A question of bass... Several actually.


I recently auditioned Dynaudio 72's and Rega R3's.
I enjoyed them, the Regas mostly. I found the Dynaudios didn't live up to their hype.
When I asked about bass (speakers having full bass response) the salesman (who owns the shop) said "If you want bass you have to shell out the big bucks."
Is that it?
Is it necessary to spend $1000 per speaker or over to have audible, palpable, appropriate bass reproduction?
To be clear I am not talking about disco dancing bass, but bass frequencies are a necessary part of the audio spectrum.
The salesman also mentioned that for high end audio a separate subwoofer is not appropriate as it "doesn't track."
To cover this fully, doesn't putting the amp output into a sub's crossover to be split to satellites compromise imaging etc?
rhanechak
Shadorne,

Agree completely. Too bad it is often easier to change speakers than it is to change rooms...
The answer to the OP's question, IMO, is no, you don't have to spend anywhere near $1000 per speaker to get great bass. I second Jax2's suggestion of used Klipsch Cornwall's with a good tube amp. I have them myself, and the bass is great. I bought them here on audiogon for $600.
"Good, necessary, appropriate" are relative terms. I'm sure the person with Genesis 200's or Dunlavy SC-V's has a different perspective than another with little monitors.
My problem is that I have things dialed in nice with my digital front end and then when I change to analog I have to lower the gain on the sub.
>Is it necessary to spend $1000 per speaker or over to have audible, palpable, appropriate bass reproduction?
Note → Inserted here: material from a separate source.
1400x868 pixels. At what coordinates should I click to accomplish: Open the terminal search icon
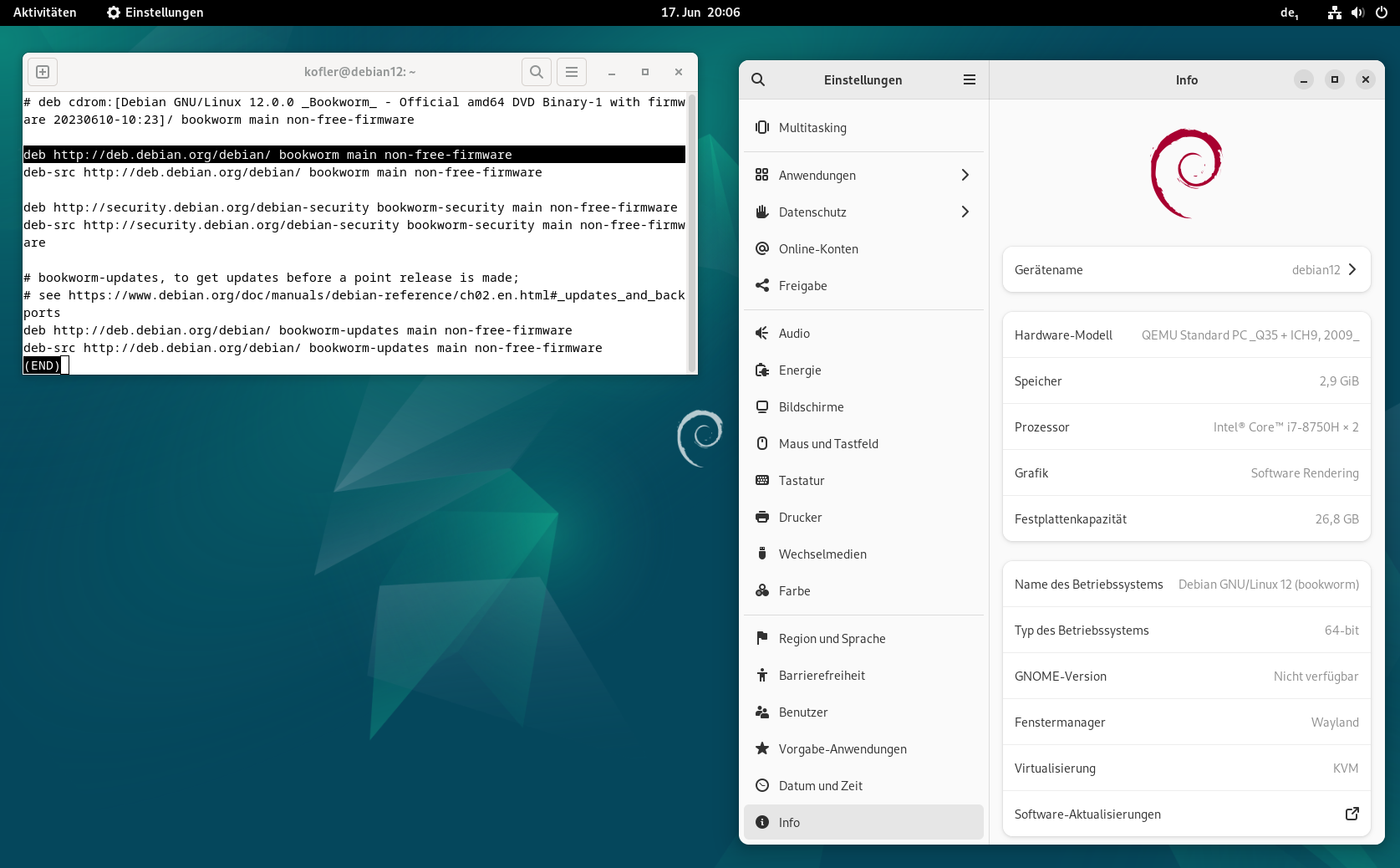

If you're buying new through normal retail channels it is.

You have to move four times the air to reach a given SPL for each additional octave of bass extension. The only way you can do that is with a bigger driver; which in turn isn't going to have acceptable dispersion at high frequencies.

IOW, you need a 3-way design although sub-woofers can count if the mid-bass driver is big enough and you get good integration.

Going from a 2-way to a 3-way can double the driver cost and triple the price tag on the cross-over network (the mid-range now needs a high-pass filter too, and the reactive components are larger and more expensive than between the tweeter and midrange due to the low frequencies).

>The salesman also mentioned that for high end audio a separate subwoofer is not appropriate as it "doesn't track."

Not using a SPL meter to match output levels will make integration difficult. Trying to cross a ported speaker over near it's low-end roll off is unlikely to work well due to what's happening with its phase there. Adjustable phase or a time delay on the sub-woofer will help. The ability to use asymemtric high and low-pass points may help work around room issues. A cross-over an octave above a ported speaker's bottom end roll off will work. Fourth order electrical low-pass on the sub-woofer with a second order electrical on a sealed main speaker that matches its roll off works. Second order electrical low-pass on the sub-woofer and relying on a sealed speaker's natural roll-off works.

>To cover this fully, doesn't putting the amp output into a sub's crossover to be split to satellites compromise imaging etc?

No provided that you're using a sub-woofer (not above 80Hz with a 4th order cross-over; a Bose "sub woofer" module iwhich runs up past 200Hz is a woofer not a sub-woofer), it's not distorting, and its port isn't making aerodynamic noises.